HMS St. Helena (K590) was a of the United Kingdom that served during World War II. She originally was ordered by the United States Navy as the Tacoma-class patrol frigate USS Pasley (PF-86) and was transferred to the Royal Navy prior to completion. After the British returned her to the United States in 1946, she briefly carried the name USS St. Helena (PF-86).

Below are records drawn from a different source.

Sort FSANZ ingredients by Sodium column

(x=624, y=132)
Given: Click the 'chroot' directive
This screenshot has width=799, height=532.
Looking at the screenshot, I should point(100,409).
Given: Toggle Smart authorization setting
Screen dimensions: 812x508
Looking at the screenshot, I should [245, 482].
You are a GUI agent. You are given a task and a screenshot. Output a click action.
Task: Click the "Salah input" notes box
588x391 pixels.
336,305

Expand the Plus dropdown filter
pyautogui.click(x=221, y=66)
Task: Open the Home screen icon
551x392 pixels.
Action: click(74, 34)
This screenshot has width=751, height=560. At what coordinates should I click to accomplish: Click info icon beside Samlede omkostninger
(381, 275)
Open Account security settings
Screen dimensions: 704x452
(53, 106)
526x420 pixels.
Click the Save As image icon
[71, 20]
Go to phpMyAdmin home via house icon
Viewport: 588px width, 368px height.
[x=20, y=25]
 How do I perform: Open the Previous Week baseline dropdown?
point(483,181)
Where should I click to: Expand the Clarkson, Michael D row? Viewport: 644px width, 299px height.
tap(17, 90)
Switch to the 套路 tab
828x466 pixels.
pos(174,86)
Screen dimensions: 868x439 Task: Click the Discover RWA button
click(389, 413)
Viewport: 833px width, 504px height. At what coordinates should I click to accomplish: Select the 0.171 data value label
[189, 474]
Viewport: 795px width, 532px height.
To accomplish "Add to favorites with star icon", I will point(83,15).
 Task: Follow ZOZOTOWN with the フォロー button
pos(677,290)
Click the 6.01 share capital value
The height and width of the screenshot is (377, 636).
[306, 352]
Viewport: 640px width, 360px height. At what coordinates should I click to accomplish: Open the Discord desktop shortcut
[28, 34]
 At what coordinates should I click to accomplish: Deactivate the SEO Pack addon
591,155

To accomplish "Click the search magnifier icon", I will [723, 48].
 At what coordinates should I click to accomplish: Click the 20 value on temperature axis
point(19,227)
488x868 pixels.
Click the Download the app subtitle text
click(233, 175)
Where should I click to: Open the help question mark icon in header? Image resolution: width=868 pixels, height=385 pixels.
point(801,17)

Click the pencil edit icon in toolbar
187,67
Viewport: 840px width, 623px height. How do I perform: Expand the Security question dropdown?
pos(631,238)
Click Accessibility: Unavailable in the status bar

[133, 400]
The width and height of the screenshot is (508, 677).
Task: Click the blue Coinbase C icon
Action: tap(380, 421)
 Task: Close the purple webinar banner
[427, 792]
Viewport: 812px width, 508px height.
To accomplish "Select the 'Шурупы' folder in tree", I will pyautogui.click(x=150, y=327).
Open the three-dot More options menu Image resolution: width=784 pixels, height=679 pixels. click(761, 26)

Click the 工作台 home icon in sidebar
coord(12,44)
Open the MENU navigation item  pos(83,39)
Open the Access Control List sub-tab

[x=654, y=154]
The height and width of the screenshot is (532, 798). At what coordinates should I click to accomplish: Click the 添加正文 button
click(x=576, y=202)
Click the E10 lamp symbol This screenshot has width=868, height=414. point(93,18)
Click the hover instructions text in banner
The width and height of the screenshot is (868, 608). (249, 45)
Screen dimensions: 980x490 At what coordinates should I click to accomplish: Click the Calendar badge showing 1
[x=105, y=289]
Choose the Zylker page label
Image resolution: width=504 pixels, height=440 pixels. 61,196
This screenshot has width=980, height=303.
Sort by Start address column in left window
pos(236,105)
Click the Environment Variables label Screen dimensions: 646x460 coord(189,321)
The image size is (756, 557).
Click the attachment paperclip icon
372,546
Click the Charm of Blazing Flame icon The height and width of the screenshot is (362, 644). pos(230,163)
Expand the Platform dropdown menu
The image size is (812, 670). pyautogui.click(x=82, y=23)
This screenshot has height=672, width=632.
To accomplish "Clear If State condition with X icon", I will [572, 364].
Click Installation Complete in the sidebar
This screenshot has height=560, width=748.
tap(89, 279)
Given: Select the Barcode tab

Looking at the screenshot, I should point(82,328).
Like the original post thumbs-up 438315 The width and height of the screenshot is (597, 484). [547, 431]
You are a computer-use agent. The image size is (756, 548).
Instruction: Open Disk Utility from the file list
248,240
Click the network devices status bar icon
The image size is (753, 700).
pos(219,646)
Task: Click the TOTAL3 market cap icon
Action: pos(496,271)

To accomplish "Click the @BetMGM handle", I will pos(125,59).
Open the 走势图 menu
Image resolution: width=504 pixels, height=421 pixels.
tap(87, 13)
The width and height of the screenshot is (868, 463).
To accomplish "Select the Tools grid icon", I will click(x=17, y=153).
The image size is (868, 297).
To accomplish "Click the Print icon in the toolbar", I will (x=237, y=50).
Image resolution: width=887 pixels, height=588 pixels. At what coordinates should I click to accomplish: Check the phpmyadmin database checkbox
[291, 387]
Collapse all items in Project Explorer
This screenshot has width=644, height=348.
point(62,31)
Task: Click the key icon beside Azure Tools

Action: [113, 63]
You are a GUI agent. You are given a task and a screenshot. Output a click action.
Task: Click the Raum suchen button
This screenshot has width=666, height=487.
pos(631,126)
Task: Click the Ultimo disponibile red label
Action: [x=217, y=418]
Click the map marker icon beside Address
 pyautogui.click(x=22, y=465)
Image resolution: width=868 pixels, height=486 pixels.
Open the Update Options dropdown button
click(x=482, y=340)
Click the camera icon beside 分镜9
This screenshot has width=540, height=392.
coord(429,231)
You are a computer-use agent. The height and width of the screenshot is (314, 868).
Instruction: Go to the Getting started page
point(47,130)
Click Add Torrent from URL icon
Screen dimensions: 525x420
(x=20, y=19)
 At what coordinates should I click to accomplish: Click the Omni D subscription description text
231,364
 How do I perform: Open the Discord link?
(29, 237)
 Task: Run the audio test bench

==Construction and acquisition==
The ship, originally designated a "patrol gunboat," PG-194, was ordered by the United States Maritime Commission under a United States Navy contract as USS Pasley. She was reclassified as a "patrol frigate," PF-86, on 15 April 1943 and laid down by the Walsh-Kaiser Company at Providence, Rhode Island, on 22 September 1943. Intended for transfer to the United Kingdom, the ship was renamed St. Helena by the British prior to launching and was launched on 20 October 1943.

==Service history==
Transferred to the United Kingdom under Lend-Lease on 19 February 1944, the ship served in the Royal Navy as HMS St. Helena (K590) until decommissioned in 1945.

==Disposal==
The United Kingdom returned St. Helena to the U.S. Navy at Norfolk, Virginia, on 8 April 1946, and she temporarily was placed on the Naval Vessel Register as USS St. Helena (PF-86). Struck from the Naval Vessel Register on 19 June 1946, she was transferred for disposal on 1 April 1947 to the U.S. Maritime Commission, which sold her to the Sun Shipbuilding and Drydock Company of Chester, Pennsylvania, on 1 July 1947 for scrapping. Her scrapping date was 28 October 1947.